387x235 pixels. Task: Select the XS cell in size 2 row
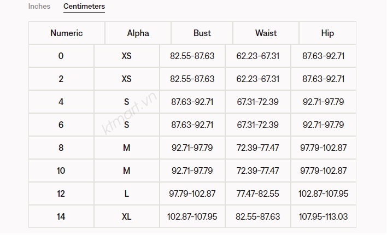pyautogui.click(x=127, y=79)
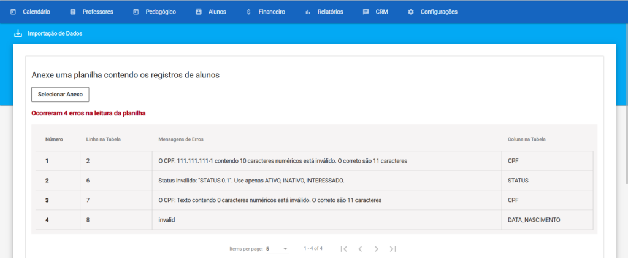Go to first page of errors
Screen dimensions: 628x258
(343, 249)
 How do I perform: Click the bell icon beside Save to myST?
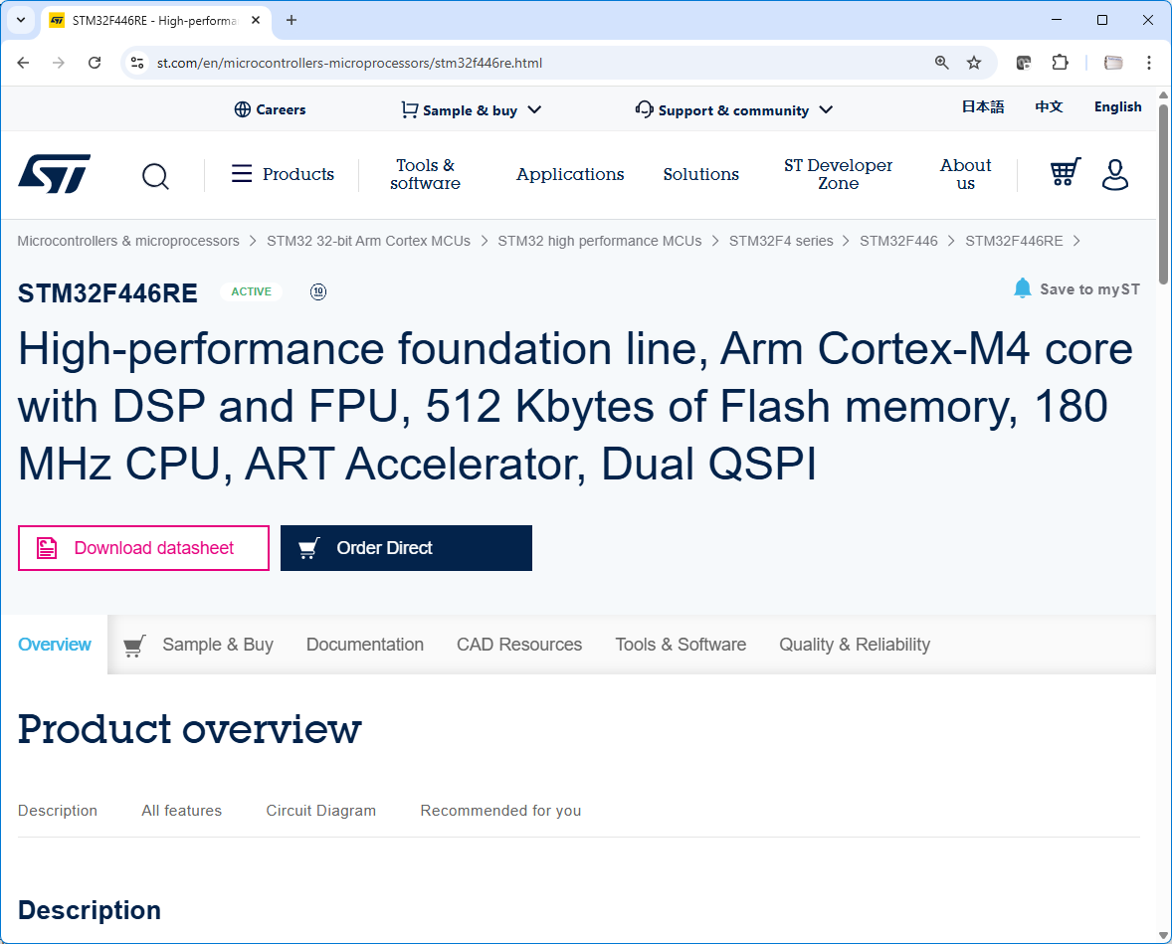click(x=1023, y=287)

◇ ◇ ◇ ◇ ◇ ◇ ◇

Restate every line of the listing exactly. Pictures are not part of the copy.

» **RESULT OF THIS EXERCISE**
387x235 pixels. Task: Select the XS cell in size 2 row
pyautogui.click(x=127, y=79)
Go to first page of errors
Screen dimensions: 628x258
(343, 249)
 How do I perform: Click the bell icon beside Save to myST?
click(x=1023, y=287)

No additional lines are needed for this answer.